Problem description - Convert the listing below, from the line with "Given: Open the Разрешение" to the line with "Action: (x=298, y=256)", into a JSON list of strings with one string per line, leaving out blank lines.

— Begin Input for this task —

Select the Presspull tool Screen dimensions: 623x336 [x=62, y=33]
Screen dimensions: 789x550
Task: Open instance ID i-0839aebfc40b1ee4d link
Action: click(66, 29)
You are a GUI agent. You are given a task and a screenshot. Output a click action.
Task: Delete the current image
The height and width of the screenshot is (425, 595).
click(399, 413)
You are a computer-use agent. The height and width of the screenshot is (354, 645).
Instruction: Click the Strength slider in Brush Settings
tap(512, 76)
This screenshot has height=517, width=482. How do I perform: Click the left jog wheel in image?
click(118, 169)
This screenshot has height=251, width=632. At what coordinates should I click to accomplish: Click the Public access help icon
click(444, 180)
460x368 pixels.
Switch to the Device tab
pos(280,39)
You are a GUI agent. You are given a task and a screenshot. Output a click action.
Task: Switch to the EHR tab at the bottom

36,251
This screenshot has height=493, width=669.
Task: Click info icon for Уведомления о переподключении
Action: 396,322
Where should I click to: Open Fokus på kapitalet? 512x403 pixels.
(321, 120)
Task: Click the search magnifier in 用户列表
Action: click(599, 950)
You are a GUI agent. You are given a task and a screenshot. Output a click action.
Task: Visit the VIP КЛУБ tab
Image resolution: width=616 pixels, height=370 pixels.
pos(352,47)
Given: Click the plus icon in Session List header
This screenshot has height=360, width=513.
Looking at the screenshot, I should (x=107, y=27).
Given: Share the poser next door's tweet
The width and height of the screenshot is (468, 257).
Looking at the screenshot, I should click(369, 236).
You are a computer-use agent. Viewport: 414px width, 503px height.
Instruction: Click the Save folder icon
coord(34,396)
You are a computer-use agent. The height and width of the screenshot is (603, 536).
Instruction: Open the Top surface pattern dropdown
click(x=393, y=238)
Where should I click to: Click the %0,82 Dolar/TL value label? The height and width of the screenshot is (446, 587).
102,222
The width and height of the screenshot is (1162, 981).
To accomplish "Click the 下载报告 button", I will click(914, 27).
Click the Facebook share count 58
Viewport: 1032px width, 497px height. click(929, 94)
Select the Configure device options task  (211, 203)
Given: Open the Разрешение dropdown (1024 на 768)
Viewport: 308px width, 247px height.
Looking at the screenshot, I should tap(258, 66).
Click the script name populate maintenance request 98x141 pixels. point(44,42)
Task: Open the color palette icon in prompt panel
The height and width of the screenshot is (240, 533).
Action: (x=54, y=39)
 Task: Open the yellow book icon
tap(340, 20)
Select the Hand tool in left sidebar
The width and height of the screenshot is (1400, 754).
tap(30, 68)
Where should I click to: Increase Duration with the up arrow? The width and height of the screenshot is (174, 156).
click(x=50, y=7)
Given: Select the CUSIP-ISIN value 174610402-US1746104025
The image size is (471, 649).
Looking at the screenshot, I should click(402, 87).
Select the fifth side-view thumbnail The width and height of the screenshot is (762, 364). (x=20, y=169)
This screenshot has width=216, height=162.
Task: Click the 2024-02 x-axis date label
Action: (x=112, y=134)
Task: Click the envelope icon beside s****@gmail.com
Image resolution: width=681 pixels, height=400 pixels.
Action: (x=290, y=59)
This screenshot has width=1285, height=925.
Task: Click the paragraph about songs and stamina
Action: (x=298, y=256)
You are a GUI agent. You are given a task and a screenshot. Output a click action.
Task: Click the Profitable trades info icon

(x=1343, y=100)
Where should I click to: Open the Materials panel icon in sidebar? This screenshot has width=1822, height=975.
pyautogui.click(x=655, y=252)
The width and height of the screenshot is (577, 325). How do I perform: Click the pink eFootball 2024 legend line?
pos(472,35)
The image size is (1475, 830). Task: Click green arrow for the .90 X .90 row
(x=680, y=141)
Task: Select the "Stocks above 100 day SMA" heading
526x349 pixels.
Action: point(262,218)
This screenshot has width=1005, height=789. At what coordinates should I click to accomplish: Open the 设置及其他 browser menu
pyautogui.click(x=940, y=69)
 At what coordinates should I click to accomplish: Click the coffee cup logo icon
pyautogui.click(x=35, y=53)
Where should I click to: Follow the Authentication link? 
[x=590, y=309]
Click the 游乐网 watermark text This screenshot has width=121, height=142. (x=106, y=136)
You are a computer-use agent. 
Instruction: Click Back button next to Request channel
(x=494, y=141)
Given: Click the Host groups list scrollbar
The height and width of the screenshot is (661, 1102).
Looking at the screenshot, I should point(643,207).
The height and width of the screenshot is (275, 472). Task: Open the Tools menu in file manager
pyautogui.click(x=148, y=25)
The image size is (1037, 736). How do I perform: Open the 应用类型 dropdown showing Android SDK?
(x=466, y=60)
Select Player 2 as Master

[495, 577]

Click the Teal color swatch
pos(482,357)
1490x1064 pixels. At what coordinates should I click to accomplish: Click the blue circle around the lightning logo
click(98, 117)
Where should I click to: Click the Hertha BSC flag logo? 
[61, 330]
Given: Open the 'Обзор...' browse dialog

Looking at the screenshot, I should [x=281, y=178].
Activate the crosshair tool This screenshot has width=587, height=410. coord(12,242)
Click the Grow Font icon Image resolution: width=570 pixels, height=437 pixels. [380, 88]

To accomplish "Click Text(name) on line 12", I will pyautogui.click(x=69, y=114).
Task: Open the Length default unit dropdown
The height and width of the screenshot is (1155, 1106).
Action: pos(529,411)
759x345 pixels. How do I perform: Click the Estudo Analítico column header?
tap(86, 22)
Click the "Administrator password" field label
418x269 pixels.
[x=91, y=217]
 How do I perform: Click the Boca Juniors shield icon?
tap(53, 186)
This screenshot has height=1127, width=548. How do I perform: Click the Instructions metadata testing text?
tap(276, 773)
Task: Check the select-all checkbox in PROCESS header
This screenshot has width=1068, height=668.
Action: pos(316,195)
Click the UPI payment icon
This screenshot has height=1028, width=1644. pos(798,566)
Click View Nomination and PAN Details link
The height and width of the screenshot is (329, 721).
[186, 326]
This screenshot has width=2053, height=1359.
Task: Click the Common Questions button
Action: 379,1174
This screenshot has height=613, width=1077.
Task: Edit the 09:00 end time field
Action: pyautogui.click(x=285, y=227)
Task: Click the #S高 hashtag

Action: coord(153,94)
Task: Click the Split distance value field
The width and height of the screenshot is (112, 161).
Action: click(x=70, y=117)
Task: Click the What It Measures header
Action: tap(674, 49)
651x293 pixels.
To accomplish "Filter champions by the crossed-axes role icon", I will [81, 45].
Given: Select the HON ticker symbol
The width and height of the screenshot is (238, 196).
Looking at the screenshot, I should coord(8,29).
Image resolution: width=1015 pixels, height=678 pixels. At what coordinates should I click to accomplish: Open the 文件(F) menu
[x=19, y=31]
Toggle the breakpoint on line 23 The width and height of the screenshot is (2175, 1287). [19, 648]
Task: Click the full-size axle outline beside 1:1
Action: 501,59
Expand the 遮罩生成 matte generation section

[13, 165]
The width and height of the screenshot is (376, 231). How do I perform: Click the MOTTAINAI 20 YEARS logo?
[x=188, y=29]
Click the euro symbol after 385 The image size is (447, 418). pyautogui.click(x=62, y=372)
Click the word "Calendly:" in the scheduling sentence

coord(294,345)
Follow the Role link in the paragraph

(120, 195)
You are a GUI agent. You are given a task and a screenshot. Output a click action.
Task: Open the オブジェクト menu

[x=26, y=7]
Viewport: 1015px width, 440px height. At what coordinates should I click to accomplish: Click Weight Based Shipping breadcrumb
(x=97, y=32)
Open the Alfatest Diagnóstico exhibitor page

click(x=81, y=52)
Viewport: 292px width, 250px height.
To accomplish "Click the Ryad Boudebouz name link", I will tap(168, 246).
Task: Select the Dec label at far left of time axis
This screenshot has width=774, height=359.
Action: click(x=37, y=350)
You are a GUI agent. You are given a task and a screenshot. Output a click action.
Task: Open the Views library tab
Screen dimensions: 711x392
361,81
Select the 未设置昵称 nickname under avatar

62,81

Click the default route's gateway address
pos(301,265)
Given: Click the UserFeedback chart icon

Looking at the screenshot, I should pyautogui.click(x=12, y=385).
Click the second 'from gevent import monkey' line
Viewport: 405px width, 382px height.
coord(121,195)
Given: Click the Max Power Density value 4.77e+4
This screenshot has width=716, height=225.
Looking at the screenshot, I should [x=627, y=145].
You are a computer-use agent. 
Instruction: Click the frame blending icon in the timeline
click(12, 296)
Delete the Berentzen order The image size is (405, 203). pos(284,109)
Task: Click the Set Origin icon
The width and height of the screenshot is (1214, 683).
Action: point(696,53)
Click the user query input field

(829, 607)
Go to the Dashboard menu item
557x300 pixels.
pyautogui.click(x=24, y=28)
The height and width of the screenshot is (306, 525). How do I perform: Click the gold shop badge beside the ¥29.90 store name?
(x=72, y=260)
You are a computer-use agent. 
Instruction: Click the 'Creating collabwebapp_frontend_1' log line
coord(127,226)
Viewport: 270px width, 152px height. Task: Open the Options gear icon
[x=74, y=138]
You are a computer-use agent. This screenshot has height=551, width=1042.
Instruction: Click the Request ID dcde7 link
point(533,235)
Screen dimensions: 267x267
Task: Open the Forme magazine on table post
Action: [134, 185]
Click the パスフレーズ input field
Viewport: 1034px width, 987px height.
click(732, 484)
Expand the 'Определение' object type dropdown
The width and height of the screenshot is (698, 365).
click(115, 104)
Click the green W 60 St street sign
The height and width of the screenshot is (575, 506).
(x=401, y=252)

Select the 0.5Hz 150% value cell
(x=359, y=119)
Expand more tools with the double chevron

— End Input for this task —

Output for this task -
[
  "Given: Open the Разрешение dropdown (1024 на 768)",
  "Viewport: 308px width, 247px height.",
  "Looking at the screenshot, I should tap(258, 66).",
  "Click the script name populate maintenance request 98x141 pixels. point(44,42)",
  "Task: Open the color palette icon in prompt panel",
  "The height and width of the screenshot is (240, 533).",
  "Action: (x=54, y=39)",
  " Task: Open the yellow book icon",
  "tap(340, 20)",
  "Select the Hand tool in left sidebar",
  "The width and height of the screenshot is (1400, 754).",
  "tap(30, 68)",
  "Where should I click to: Increase Duration with the up arrow? The width and height of the screenshot is (174, 156).",
  "click(x=50, y=7)",
  "Given: Select the CUSIP-ISIN value 174610402-US1746104025",
  "The image size is (471, 649).",
  "Looking at the screenshot, I should click(402, 87).",
  "Select the fifth side-view thumbnail The width and height of the screenshot is (762, 364). (x=20, y=169)",
  "This screenshot has width=216, height=162.",
  "Task: Click the 2024-02 x-axis date label",
  "Action: (x=112, y=134)",
  "Task: Click the envelope icon beside s****@gmail.com",
  "Image resolution: width=681 pixels, height=400 pixels.",
  "Action: (x=290, y=59)",
  "This screenshot has width=1285, height=925.",
  "Task: Click the paragraph about songs and stamina",
  "Action: (x=298, y=256)"
]